Reproduce the lines of the records verbatim, from the line containing "Locate an element on the screen. This" through the line containing "The height and width of the screenshot is (614, 1480).", including both of those lines.

**Stored records**.
=====
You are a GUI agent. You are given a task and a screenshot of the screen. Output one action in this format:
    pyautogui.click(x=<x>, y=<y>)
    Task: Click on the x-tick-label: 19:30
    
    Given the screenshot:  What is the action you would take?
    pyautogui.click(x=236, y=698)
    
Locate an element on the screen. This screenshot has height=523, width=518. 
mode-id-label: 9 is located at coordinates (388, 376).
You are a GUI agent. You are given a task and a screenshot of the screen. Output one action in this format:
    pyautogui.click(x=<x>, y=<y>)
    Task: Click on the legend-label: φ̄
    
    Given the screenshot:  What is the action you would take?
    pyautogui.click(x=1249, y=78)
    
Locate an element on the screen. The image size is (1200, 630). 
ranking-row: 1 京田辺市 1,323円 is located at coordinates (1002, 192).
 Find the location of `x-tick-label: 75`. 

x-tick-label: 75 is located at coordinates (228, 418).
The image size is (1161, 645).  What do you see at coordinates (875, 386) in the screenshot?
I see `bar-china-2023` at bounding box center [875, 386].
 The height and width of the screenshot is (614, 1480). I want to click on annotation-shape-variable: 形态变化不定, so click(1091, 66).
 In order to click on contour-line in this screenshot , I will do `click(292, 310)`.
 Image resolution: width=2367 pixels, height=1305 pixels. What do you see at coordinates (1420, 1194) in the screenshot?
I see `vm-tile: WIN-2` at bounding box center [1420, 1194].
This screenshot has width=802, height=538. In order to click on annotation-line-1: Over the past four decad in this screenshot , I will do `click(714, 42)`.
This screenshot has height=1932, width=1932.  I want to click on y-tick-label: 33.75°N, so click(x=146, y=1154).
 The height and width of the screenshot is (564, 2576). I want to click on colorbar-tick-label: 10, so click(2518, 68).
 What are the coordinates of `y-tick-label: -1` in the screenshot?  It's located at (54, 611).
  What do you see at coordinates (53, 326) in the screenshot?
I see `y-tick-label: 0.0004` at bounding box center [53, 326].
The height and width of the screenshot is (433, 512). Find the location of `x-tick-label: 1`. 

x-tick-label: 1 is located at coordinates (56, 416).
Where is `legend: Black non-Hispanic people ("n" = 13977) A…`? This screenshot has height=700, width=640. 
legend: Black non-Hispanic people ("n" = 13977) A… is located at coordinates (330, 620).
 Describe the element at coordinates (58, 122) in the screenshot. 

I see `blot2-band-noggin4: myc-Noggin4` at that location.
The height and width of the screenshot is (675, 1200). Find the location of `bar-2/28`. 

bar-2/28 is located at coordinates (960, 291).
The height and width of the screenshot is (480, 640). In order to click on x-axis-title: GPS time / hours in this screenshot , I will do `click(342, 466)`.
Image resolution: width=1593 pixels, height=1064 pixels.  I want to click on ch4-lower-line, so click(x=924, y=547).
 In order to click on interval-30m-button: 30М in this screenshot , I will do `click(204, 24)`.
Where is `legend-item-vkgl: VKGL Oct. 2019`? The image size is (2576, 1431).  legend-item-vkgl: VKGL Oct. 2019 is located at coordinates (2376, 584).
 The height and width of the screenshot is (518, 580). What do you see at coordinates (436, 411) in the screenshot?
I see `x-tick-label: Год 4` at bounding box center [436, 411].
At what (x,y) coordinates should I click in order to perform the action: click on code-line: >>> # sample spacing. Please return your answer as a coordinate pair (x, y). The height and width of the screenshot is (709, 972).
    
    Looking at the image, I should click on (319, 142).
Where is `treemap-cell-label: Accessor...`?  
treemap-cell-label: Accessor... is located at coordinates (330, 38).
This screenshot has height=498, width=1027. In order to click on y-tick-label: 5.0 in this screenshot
=====
**Result of this exercise**.
Locate an element on the screen. This screenshot has height=523, width=518. 
mode-id-label: 9 is located at coordinates (388, 376).
You are a GUI agent. You are given a task and a screenshot of the screen. Output one action in this format:
    pyautogui.click(x=<x>, y=<y>)
    Task: Click on the legend-label: φ̄
    
    Given the screenshot:  What is the action you would take?
    pyautogui.click(x=1249, y=78)
    
Locate an element on the screen. The image size is (1200, 630). 
ranking-row: 1 京田辺市 1,323円 is located at coordinates (1002, 192).
 Find the location of `x-tick-label: 75`. 

x-tick-label: 75 is located at coordinates (228, 418).
The image size is (1161, 645).  What do you see at coordinates (875, 386) in the screenshot?
I see `bar-china-2023` at bounding box center [875, 386].
 The height and width of the screenshot is (614, 1480). I want to click on annotation-shape-variable: 形态变化不定, so click(1091, 66).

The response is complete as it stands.